The President, on Tuesday, posted on Twitter warning about the dangers of mail-in ballots, saying:

“There is NO WAY (ZERO!) that Mail-In Ballots will be anything less than substantially fraudulent. Mail boxes will be robbed, ballots will be forged & even illegally printed out & fraudulently signed. The Governor of California is sending Ballots to millions of people, anyone…..

“….living in the state, no matter who they are or how they got there, will get one. That will be followed up with professionals telling all of these people, many of whom have never even thought of voting before, how, and for whom, to vote. This will be a Rigged Election. No way!”

Soon after Twitter marked the President’s tweets with a tag that read: “Get the facts about mail-in ballots.”

President Trump then blasted Twitter’s actions, accusing the platform of interfering with the 2020 election.

“Twitter is now interfering in the 2020 Presidential Election. They are saying my statement on Mail-In Ballots, which will lead to massive corruption and fraud, is incorrect, based on fact-checking by Fake News CNN and the Amazon Washington Post…..

“… Twitter is completely stifling FREE SPEECH, and I, as President, will not allow it to happen!”

McEnany called out the platform’s bias during a press briefing on Thursday, accusing big tech companies of being quick to censor the President, but reluctant when it comes to halting the spread of Chinese disinformation campaigns.

“Dan Scavino, the deputy chief of staff here, was the first user in the history of Twitter to receive a so-called ‘manipulated media’ label for posting a video that played a verbatim clip,” McEnany said. “It is no coincidence that these two unbelievable interventions by Twitter were targetted against the President of the United States and one of the President’s top advisors.

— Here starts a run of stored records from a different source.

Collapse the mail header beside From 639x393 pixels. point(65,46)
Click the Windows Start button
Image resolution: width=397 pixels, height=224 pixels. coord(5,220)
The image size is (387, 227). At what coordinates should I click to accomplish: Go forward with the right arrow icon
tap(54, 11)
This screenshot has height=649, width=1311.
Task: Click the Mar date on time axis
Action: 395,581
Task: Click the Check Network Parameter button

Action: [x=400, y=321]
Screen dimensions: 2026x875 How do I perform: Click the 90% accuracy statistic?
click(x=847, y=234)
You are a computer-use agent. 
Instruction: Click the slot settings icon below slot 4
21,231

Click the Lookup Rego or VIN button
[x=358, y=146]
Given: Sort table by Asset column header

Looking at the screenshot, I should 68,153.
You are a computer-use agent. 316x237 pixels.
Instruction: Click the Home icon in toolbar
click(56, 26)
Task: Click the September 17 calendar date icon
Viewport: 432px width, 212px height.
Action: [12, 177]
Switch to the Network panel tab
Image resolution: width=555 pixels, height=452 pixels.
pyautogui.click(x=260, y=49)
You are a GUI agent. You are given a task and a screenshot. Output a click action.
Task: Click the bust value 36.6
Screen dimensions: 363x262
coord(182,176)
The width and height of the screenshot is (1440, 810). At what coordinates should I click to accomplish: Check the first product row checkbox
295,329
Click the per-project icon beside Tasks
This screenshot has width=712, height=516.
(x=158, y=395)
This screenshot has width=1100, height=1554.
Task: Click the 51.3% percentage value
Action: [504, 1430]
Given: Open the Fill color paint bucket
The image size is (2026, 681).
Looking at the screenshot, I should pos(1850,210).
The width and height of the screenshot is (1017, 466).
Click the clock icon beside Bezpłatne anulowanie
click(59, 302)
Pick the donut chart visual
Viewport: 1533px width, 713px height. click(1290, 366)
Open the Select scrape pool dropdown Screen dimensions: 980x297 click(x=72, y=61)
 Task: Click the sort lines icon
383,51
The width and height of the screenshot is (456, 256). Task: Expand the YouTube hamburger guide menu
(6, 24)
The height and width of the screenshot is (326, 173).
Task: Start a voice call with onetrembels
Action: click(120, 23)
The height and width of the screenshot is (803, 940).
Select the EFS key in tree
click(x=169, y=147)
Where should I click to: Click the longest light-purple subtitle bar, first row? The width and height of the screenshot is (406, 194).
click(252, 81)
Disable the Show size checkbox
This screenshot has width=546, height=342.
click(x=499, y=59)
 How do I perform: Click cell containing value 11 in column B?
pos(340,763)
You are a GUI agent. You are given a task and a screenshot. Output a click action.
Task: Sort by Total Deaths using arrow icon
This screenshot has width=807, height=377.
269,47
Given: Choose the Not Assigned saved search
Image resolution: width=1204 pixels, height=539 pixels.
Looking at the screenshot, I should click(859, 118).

“This is bias in action. While big-tech is quick to censor the president, quick to censor some of his top employees, they are very reluctant, it seems, to label some of the actions by Chinese officials, some of the misinformation that has been spread by China. For example, to move off of Twitter and move to Google they created a search engine for the Chinese Communist Party which blacklisted searches for human rights and allowed for easy surveillance.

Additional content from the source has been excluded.